But both Ageia and Nvidia use PhysX to highlight the advantages of their hardware over the CPU for physics calculations. In Nvidia’s case, they are also using PhysX to differentiate with AMD’s GPUs. The sole purpose of PhysX is a competitive differentiator to make Nvidia’s hardware look good and sell more GPUs. Part of that is making sure that Nvidia GPUs looks a lot better than the CPU, since that is what they claim in their marketing. Using x87 definitely makes the GPU look better, since the CPU will perform worse than if the code were properly generated to use packed SSE instructions.

that was a pretty interesting article.
its true that if they really wanted to, they could use sse and have a nice speedup compared to the x87fpu.

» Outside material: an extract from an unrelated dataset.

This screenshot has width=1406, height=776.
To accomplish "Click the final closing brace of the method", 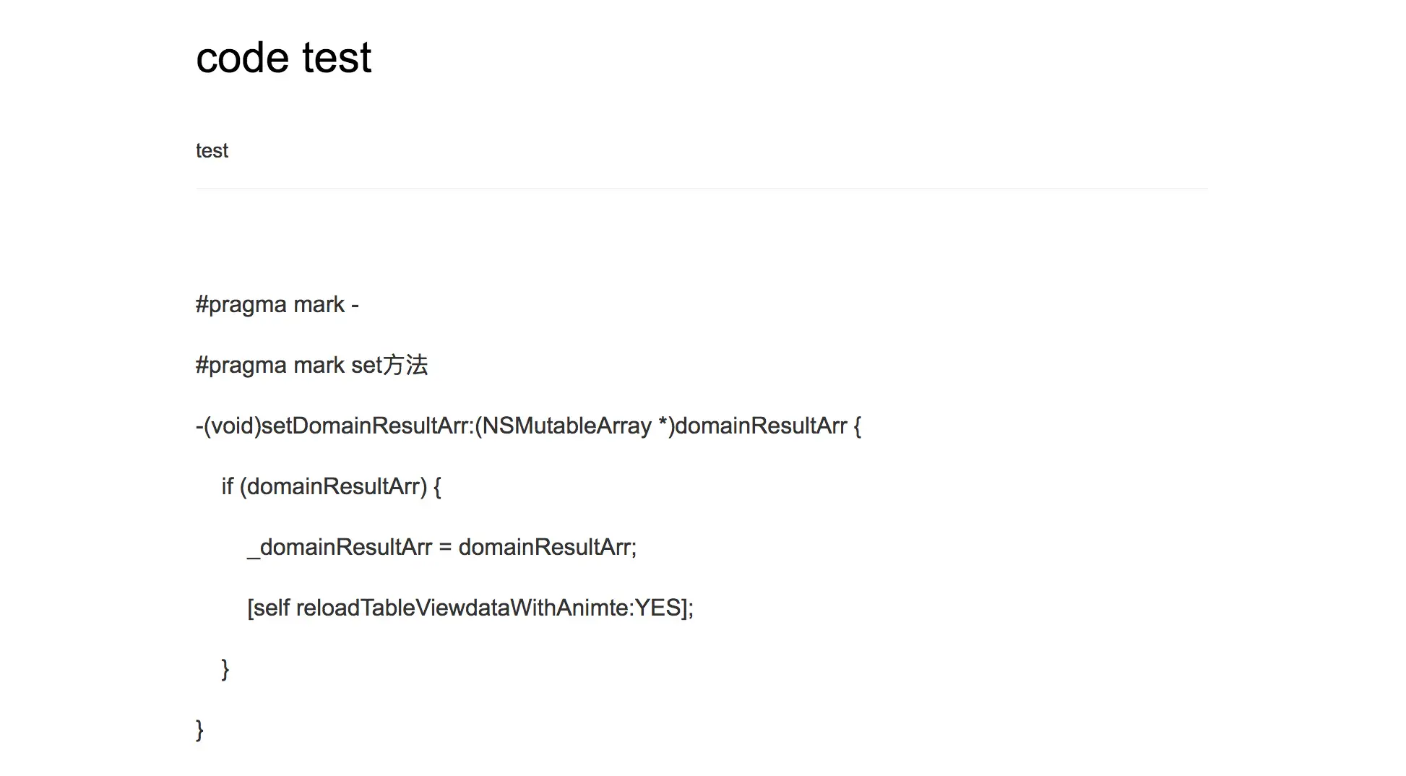I will 200,730.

the article says there are 16 sse regs... but that only applies when running on x64 operating systems; on 32bit systems theres only 8 accessible regs (i wish there was 16! ).

the x87 fpu has some more complex instructions that SSE doesn't have, but those can be emulated with multiple sse instructions (stuff like sincos/tan...)
the latency for the complex x87 fpu instructions is so much, even emulating the instructions using sse algorithms ends up being faster.

anyways, standard x86 compilers usually generate their floating point calculations with the x87 fpu, as they're not very good at utilizing sse.
its possible this could be a reason its using so much of the x87-fpu.
(unless the physX code is emitted and generated at runtime, if that's the case, then there's no good execuse not to be using sse)